Toca revisar los valores. Y, de entre ellos, elegir qué es lo más valioso para que nos sirva de brújula y dejemos de vagar perdidos, atontados dentro de mercados que nos aturden con sus mensajes y nos impiden clarificar lo que verdaderamente es relevante para nosotros. La axiología tiene un componente personal y otro social, el primero es íntimo, el segundo público. Hoy los valores sociales están condicionados por los intereses del mercado, que domina tanto las esferas político-económicas como las sociales.
Se benefician el individualismo y la competitividad, el “más es mejor”, el consumir todo lo que uno se pueda permitir, el “yo primero, luego los demás”, la bajada de precios aunque perjudique a los trabajadores productores. El ganador se lo lleva todo y el pez grande se come al chico. Es el mundo que hemos construido con un puñado de conglomerados industriales que cada vez tienen mayor poder.

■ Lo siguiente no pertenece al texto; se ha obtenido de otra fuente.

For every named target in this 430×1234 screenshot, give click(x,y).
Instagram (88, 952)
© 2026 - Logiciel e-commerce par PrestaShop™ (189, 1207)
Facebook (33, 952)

Y los servicios sanitarios terminarán abducidos por esos conglomerados que cada vez serán más capaces de ofrecerlos a menor coste gracias al uso intensivo de tecnología y a la precarización de los profesionales sanitarios.
Lo único que puede revertir esta tendencia es la toma de conciencia social respecto al valor de las cosas. ¿Qué valor tiene la salud en mi vida? ¿Cómo me gustaría que me trataran cuando enferme? ¿Quiero relacionarme con máquinas, teleoperadores y profesionales sanitarios estresados o con profesionales que puedan dedicarme el tiempo de atención de calidad que necesito?
Pero, ¿qué sociedad será capaz de hacer frente a estos retos sin cultura, reflexión y diálogo? Por eso, más que quedarnos en la mera queja, por muy justificada que pueda estar, es cada vez más perentorio favorecer dinámicas que propicien la información correcta, la visión crítica y la toma de conciencia.
La ética, la comunicación y la narrativa pueden servir de ayuda y hay que conseguir revertir la complejidad del debate sanitario para que, en un lenguaje comprensible para la sociedad en general, sean lo que determine si el barco aguanta o termina hundiéndose.